Singapore isn’t endowed with much in the way of mountains or lakes, so the government, with its usual efficiency, has built the nature it needs. At Jurong BirdPark you can ride a monorail from one shopping-mall-sized birdcage to another and feed tropical birds shipped in from around the world. You can finish up by lounging in front of a thundering nine-storey-tall waterfall which is truly majestic and also entirely manmade. When evening falls, don’t miss the Night Safari, a three-km tram ride through the jungle. You can get up close with an imported cast of animals that includes everything from Himalayan blue sheep to African antelopes. All the animals are uncaged, but a network of hidden moats stops them from wandering and prevents you from suddenly sharing a seat with a Burmese deer.

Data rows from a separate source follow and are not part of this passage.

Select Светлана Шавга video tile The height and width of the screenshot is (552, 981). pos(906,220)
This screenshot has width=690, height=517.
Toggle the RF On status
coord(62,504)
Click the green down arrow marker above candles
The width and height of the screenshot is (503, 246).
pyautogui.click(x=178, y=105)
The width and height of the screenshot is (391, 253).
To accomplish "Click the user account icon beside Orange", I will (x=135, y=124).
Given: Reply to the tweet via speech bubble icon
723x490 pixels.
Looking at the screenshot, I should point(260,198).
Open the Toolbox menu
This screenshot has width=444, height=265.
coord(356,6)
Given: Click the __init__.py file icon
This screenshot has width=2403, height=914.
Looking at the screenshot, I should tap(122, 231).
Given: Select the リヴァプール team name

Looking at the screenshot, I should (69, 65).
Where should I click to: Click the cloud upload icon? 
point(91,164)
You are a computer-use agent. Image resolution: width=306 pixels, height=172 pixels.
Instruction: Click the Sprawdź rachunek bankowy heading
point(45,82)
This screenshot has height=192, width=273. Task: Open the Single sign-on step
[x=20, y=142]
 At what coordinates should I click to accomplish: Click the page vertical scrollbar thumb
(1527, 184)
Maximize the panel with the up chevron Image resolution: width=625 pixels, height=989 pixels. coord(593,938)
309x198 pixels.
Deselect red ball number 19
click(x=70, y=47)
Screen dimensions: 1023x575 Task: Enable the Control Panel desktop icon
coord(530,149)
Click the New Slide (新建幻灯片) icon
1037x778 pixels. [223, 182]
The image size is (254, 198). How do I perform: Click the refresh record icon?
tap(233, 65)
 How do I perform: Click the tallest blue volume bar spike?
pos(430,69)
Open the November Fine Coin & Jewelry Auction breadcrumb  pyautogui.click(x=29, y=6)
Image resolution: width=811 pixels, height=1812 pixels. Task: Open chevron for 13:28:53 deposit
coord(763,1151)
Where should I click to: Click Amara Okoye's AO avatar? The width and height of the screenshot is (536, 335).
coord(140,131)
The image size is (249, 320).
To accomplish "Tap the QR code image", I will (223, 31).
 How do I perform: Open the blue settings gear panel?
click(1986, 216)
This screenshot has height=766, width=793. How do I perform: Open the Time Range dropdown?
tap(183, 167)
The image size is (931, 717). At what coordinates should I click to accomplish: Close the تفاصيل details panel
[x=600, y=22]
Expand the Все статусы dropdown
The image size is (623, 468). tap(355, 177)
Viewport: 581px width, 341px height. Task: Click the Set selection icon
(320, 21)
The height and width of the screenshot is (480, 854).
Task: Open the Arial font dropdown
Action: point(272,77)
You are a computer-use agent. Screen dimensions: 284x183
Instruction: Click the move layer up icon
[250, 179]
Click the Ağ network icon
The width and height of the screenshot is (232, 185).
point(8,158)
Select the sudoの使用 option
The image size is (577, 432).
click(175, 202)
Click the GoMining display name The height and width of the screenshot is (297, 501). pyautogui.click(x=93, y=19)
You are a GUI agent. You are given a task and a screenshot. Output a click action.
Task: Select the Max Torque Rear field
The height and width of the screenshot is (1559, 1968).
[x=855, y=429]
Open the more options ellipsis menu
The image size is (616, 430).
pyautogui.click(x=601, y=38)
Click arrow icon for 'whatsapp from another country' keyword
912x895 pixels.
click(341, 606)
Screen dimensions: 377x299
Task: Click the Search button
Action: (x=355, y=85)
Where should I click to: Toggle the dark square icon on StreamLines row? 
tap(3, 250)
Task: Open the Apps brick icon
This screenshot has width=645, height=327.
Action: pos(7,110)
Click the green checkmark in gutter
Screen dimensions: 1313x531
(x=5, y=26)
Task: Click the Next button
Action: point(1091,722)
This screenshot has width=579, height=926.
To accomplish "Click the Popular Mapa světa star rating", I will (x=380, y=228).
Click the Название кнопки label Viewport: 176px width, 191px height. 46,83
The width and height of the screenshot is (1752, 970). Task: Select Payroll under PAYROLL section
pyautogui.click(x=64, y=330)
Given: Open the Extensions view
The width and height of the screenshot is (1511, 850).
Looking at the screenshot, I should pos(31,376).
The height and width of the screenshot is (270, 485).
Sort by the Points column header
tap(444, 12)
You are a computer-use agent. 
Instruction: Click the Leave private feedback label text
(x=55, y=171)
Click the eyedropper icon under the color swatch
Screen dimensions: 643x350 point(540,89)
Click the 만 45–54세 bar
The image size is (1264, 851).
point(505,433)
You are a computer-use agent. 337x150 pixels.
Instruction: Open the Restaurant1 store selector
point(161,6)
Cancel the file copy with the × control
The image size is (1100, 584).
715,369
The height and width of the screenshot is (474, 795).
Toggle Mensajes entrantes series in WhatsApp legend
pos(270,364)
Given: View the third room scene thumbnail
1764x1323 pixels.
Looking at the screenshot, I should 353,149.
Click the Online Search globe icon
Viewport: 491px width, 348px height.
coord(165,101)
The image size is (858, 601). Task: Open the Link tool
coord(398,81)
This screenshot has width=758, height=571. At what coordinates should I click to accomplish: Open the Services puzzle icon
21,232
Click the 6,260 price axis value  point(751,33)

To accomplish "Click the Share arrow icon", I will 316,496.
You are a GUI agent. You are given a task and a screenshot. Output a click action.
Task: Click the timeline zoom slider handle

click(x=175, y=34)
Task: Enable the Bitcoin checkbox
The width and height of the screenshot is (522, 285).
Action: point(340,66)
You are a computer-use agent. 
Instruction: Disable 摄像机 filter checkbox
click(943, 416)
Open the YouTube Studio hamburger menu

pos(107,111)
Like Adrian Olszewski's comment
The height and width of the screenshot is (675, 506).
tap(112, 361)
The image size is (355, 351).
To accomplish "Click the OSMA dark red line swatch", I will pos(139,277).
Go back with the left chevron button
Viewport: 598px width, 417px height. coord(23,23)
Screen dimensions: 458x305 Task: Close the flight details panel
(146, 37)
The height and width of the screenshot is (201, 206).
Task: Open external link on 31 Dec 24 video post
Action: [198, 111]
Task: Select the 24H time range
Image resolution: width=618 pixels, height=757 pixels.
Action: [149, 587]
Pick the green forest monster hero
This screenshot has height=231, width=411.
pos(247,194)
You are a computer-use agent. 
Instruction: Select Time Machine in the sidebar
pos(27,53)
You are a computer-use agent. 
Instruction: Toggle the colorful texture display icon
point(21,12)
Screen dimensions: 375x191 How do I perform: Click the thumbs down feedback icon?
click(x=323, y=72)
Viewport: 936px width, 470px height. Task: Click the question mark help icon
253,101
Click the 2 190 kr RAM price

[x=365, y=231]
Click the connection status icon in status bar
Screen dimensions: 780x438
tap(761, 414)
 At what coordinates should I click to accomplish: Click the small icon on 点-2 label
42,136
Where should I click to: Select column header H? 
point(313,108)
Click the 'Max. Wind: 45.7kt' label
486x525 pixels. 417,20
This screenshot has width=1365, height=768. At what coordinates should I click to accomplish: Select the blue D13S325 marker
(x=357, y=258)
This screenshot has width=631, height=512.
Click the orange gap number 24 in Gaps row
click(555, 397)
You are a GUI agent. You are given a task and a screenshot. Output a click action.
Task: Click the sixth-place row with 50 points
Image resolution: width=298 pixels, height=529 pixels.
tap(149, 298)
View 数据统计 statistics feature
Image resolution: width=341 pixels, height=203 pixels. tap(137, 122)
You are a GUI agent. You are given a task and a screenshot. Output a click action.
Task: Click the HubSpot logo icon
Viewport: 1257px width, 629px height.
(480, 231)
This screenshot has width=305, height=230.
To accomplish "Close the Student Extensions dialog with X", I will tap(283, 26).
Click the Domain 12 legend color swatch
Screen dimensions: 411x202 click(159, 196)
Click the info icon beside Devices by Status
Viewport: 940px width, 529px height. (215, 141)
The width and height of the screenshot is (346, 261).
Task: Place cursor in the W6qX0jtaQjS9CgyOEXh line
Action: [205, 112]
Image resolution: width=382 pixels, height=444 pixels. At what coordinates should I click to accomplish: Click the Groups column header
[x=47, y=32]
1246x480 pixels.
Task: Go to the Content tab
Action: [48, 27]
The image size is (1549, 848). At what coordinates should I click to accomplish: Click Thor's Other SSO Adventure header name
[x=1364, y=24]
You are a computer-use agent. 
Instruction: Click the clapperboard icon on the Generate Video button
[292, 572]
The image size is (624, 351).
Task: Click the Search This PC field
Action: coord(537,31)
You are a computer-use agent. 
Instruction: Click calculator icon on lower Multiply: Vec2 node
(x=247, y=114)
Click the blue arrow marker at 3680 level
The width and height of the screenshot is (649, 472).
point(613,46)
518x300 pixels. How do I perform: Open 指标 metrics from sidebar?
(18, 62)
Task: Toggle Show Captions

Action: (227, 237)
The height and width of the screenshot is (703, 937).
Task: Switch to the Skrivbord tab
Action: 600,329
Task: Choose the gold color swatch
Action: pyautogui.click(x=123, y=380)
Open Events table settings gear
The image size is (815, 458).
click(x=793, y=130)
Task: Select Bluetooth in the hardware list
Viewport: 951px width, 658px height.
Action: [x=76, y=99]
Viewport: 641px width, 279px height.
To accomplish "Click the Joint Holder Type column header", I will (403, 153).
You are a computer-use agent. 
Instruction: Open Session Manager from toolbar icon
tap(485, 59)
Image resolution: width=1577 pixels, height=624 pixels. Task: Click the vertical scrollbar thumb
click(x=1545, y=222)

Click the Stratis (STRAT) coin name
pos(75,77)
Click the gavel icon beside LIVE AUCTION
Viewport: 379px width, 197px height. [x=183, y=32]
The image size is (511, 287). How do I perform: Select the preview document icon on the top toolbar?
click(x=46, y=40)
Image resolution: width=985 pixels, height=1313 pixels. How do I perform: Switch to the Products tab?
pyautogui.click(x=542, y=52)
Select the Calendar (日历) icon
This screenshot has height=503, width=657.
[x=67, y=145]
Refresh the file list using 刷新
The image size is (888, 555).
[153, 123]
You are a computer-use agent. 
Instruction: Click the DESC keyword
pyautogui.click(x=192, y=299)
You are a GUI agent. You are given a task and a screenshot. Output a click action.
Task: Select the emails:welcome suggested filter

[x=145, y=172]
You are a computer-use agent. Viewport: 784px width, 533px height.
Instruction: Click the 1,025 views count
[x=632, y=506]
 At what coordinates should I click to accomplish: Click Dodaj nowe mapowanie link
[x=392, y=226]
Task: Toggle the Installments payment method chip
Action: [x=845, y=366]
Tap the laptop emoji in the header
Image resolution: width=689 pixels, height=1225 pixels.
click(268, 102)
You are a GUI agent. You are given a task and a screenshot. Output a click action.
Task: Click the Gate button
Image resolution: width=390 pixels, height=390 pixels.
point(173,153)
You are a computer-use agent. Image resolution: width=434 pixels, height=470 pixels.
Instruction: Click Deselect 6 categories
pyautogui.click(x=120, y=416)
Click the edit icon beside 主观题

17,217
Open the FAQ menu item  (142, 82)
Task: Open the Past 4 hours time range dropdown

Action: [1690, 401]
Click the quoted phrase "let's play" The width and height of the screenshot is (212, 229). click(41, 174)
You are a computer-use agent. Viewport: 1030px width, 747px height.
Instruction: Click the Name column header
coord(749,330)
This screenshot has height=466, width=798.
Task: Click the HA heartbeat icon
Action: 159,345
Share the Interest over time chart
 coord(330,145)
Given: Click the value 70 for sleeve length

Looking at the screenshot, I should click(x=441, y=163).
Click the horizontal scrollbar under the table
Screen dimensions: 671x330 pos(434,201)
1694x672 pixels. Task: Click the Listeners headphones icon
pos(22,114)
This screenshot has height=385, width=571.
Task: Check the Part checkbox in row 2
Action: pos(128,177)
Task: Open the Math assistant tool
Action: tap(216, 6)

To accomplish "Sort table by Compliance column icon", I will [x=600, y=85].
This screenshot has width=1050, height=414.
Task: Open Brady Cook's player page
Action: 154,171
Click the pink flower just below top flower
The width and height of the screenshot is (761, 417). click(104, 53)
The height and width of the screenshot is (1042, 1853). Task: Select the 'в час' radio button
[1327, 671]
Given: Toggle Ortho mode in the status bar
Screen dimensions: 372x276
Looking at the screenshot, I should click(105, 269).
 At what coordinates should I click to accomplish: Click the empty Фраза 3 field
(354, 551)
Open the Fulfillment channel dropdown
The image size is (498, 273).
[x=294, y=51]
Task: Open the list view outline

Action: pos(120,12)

If you have a head for heights, take a taxi downtown the next afternoon and climb on the Mount Faber cable car. It swings you into the air, more than 60 metres above Singapore’s harbor, as it sways and creaks its way to Sentosa Island, a favorite recreation spot for Singaporeans. Volleyball players and sunbathers fill the white sand beaches, then flock to bars that look as if they were airlifted in from California. Buy yourself a drink, sit back and watch night fall over the world’s busiest port. Singapore may be one of the most artificial places on earth, but, at moments like this, it’s tough not to love it.